▶ Exercise objective
Going down the listing below, print exactly each line from the one with "会員登録 (69, 1290)" up to and including the one with "に同意する (61, 1388)", and skip the rest.
══════════════════════════════
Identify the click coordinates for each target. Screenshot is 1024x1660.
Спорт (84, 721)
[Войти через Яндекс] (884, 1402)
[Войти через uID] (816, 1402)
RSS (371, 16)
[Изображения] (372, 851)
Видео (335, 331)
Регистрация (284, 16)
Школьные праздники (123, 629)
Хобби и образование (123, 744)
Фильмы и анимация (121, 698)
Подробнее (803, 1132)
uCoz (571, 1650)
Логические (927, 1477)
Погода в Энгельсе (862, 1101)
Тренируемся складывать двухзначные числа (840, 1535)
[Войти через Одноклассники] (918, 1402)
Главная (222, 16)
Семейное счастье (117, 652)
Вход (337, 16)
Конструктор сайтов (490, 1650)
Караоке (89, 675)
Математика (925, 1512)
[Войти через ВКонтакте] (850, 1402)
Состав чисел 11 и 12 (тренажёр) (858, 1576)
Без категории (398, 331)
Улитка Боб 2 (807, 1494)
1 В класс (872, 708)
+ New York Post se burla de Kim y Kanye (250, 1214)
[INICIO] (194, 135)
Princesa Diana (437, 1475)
══════════════════════════════
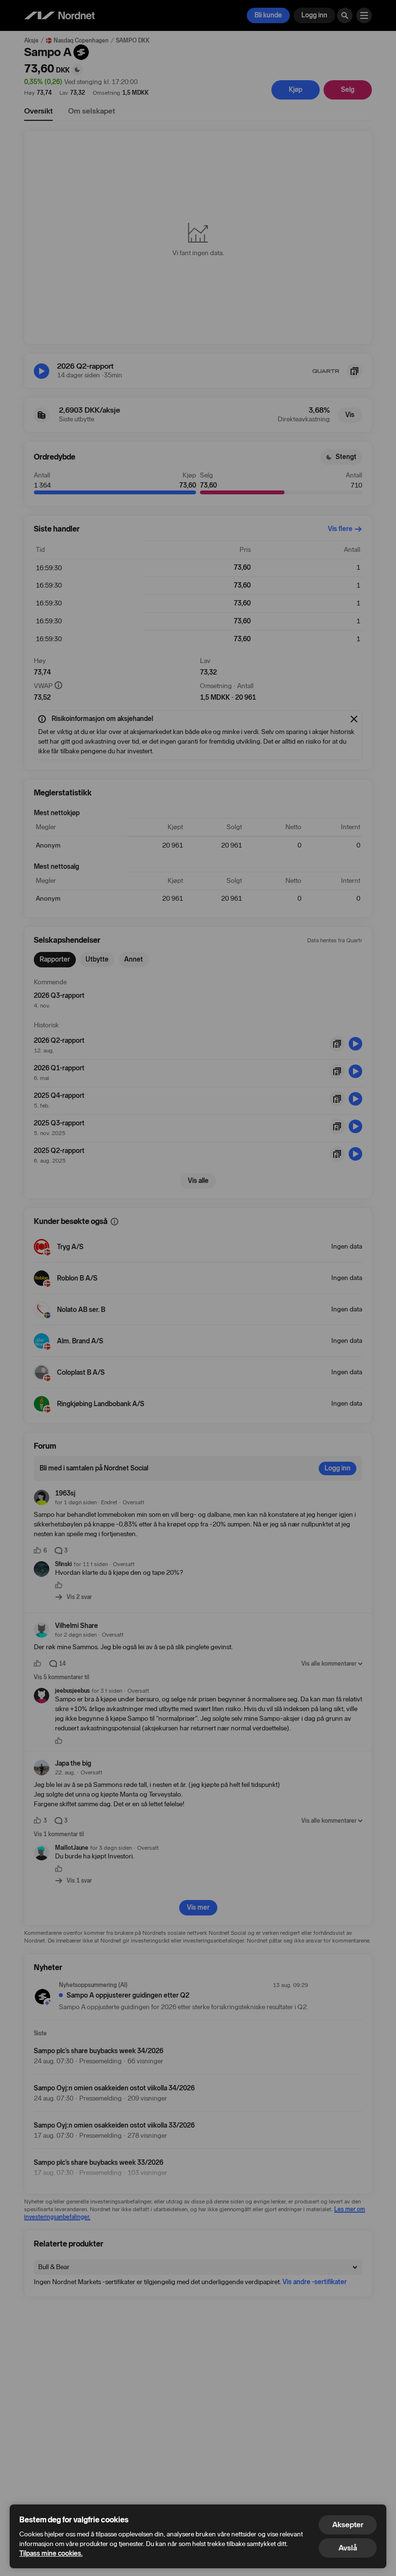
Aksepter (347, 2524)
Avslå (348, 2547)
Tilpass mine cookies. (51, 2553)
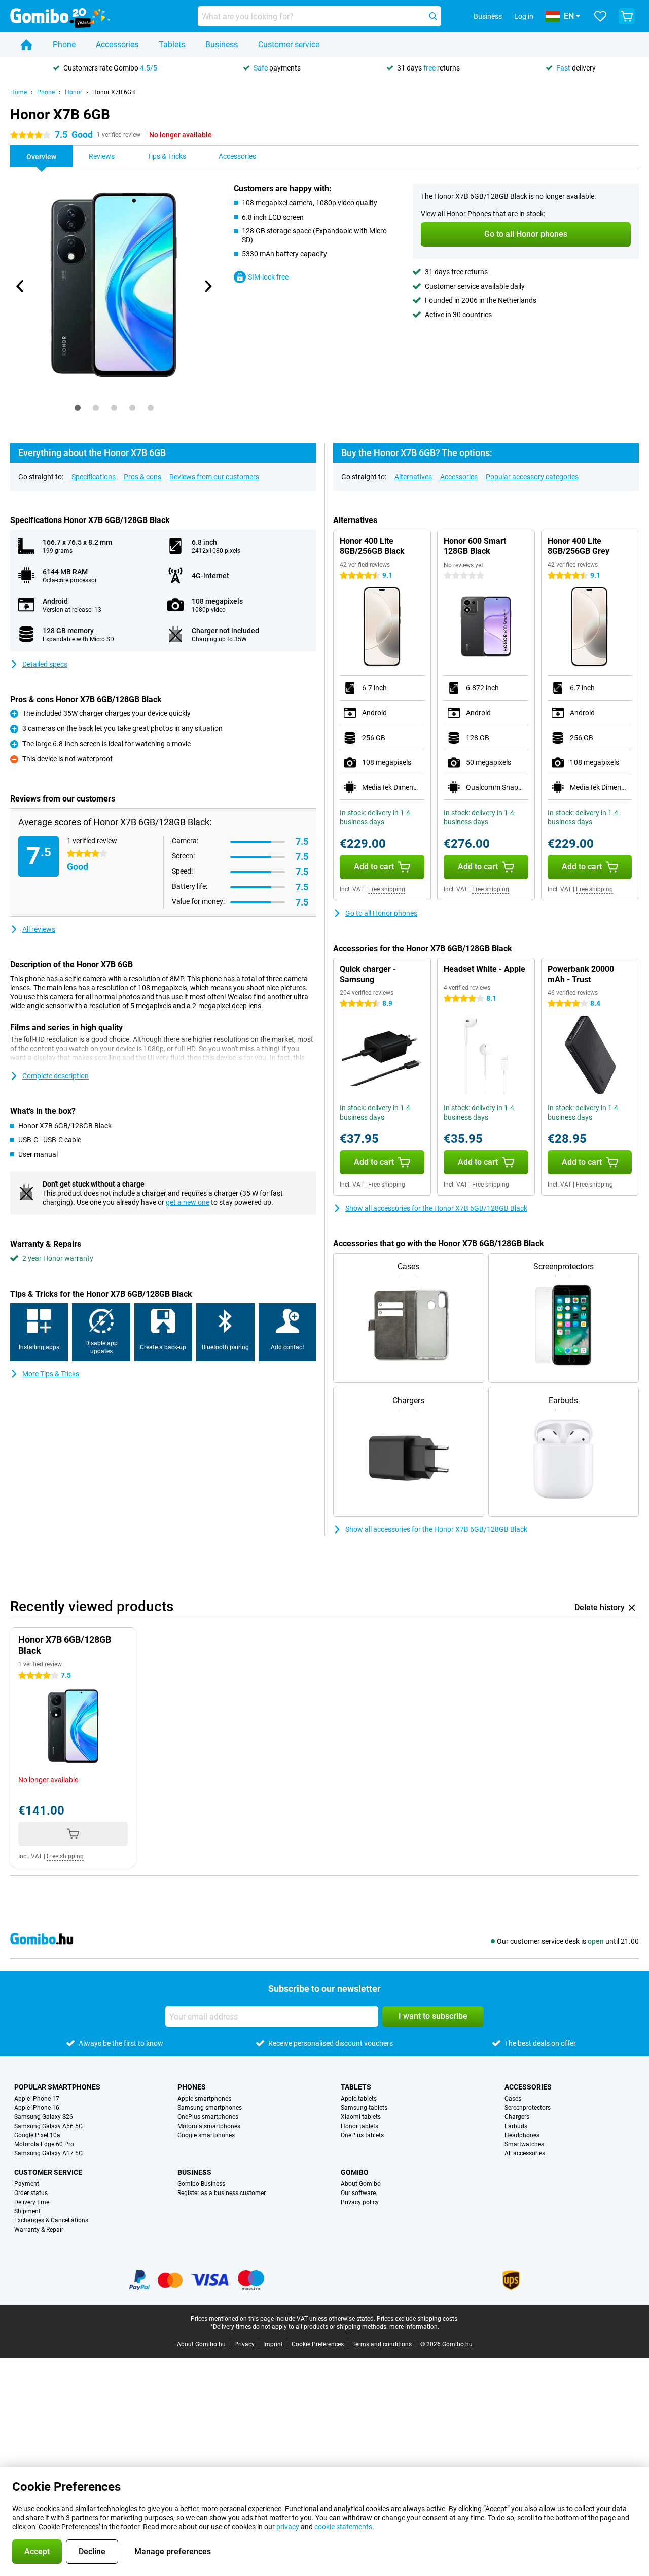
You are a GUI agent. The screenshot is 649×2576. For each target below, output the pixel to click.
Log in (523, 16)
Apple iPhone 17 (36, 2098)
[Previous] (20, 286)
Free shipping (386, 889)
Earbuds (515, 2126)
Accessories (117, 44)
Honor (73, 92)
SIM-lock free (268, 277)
══════════════════════════════
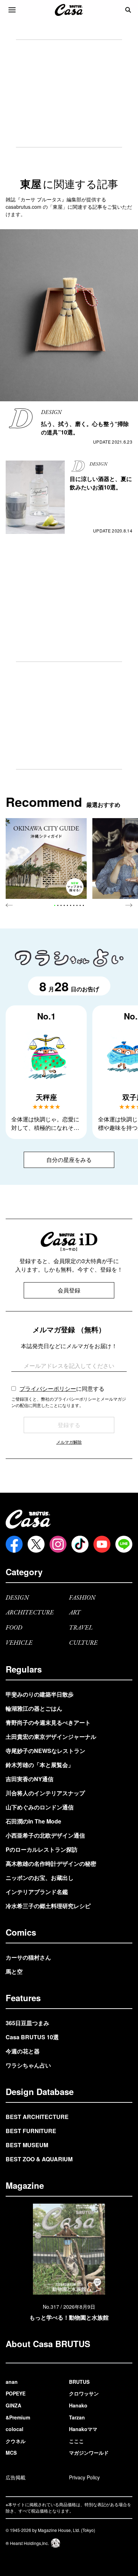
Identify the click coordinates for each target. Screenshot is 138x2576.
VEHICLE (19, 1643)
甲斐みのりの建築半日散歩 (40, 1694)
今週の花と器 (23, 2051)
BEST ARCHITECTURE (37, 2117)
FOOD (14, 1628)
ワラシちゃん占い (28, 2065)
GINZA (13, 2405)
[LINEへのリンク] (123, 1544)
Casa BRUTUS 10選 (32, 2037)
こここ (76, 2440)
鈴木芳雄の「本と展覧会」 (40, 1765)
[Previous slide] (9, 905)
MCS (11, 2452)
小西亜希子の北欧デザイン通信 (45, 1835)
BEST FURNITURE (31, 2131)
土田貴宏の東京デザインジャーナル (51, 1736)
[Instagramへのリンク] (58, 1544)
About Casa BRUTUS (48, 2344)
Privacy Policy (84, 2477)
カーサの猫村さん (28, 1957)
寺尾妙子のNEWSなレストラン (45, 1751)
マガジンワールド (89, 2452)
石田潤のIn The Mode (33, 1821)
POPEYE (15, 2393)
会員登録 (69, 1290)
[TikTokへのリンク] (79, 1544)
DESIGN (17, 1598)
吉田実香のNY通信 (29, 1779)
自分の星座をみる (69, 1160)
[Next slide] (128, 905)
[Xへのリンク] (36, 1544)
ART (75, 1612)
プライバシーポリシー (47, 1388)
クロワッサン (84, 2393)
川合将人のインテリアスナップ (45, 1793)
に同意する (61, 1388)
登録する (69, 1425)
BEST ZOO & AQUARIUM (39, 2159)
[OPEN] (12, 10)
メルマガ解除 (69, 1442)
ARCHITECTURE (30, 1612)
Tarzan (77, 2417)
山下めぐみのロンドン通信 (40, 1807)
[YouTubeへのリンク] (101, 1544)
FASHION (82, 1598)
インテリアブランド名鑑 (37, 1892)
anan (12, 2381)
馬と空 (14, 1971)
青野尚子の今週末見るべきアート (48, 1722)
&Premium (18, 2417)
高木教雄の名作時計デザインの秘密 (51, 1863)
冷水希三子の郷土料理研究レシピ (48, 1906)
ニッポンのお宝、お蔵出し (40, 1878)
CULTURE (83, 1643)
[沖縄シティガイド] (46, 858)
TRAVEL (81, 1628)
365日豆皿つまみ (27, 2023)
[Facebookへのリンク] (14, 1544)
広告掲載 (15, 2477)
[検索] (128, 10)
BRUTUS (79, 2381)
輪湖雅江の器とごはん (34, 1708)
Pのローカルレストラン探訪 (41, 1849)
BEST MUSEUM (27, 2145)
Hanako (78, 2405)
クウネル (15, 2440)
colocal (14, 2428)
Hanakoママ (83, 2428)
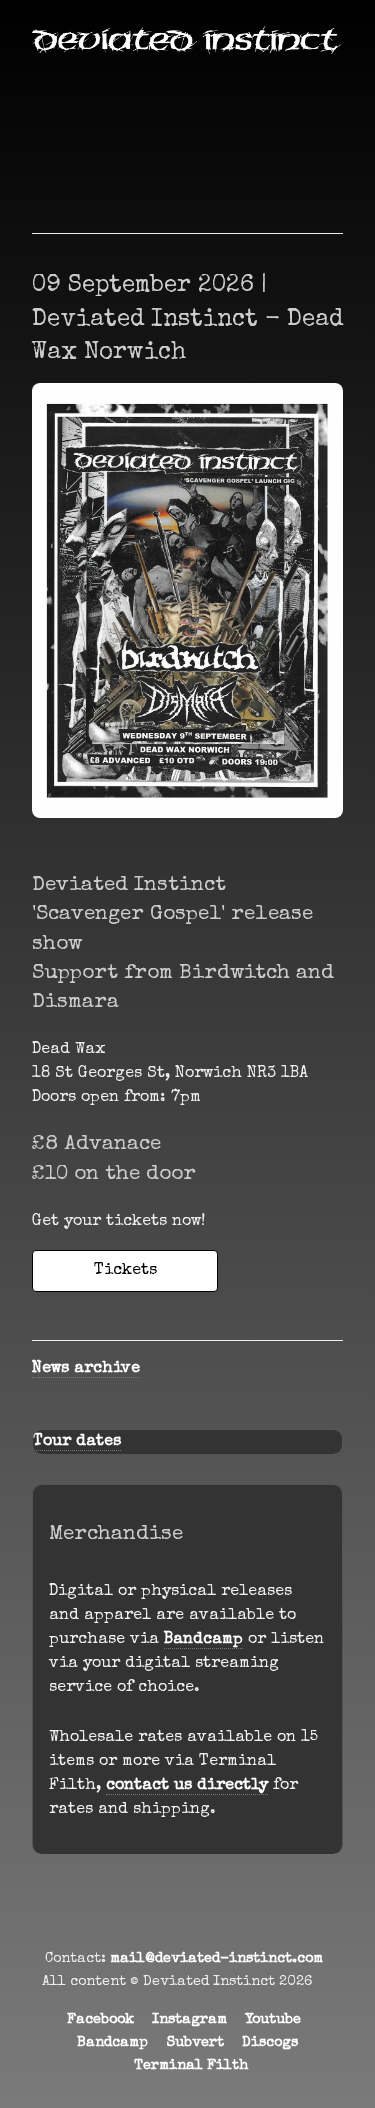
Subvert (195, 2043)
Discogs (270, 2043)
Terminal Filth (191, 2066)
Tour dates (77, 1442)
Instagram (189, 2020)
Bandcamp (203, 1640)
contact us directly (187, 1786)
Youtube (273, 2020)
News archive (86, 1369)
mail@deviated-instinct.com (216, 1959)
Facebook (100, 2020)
══════════════════════════════
▶ Written reply
会員登録 (69, 1290)
[TikTokへのリンク] (79, 1544)
DESIGN (17, 1598)
吉田実香のNY通信 (29, 1779)
自分の星座をみる (69, 1160)
[Next slide] (128, 905)
[Xへのリンク] (36, 1544)
ART (75, 1612)
プライバシーポリシー (47, 1388)
クロワッサン (84, 2393)
川合将人のインテリアスナップ (45, 1793)
に同意する (61, 1388)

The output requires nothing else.